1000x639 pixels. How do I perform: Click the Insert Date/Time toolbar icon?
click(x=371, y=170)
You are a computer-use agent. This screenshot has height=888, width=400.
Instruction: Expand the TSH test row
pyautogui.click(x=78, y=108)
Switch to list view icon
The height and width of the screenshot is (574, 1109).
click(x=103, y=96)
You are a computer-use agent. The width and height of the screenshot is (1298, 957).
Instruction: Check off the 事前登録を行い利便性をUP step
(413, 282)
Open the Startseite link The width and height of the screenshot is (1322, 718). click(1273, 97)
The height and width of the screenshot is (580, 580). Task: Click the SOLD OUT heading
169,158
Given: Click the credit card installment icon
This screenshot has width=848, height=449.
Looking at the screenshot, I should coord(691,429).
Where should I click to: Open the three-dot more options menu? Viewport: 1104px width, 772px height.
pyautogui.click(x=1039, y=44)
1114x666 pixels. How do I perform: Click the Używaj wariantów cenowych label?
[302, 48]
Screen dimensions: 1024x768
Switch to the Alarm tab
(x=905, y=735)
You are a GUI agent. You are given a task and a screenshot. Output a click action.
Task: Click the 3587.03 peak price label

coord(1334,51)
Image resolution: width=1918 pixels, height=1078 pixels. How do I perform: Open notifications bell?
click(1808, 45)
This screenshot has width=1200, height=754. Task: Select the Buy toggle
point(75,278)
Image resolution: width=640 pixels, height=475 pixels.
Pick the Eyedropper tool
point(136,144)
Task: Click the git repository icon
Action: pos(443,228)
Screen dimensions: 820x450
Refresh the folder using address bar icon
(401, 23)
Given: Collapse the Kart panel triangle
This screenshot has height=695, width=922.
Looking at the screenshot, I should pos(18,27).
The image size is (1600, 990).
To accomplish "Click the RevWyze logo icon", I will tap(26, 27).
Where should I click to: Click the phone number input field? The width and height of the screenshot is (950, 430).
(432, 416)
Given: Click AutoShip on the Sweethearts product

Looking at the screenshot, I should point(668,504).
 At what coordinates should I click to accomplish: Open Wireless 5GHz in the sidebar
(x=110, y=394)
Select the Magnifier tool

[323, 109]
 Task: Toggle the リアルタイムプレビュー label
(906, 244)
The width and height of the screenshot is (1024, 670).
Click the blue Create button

#####

(Task requirements):
Please return every line of the records above that contains the word "dimensions".

(Output for this task):
Screen dimensions: 1024x768
Screen dimensions: 820x450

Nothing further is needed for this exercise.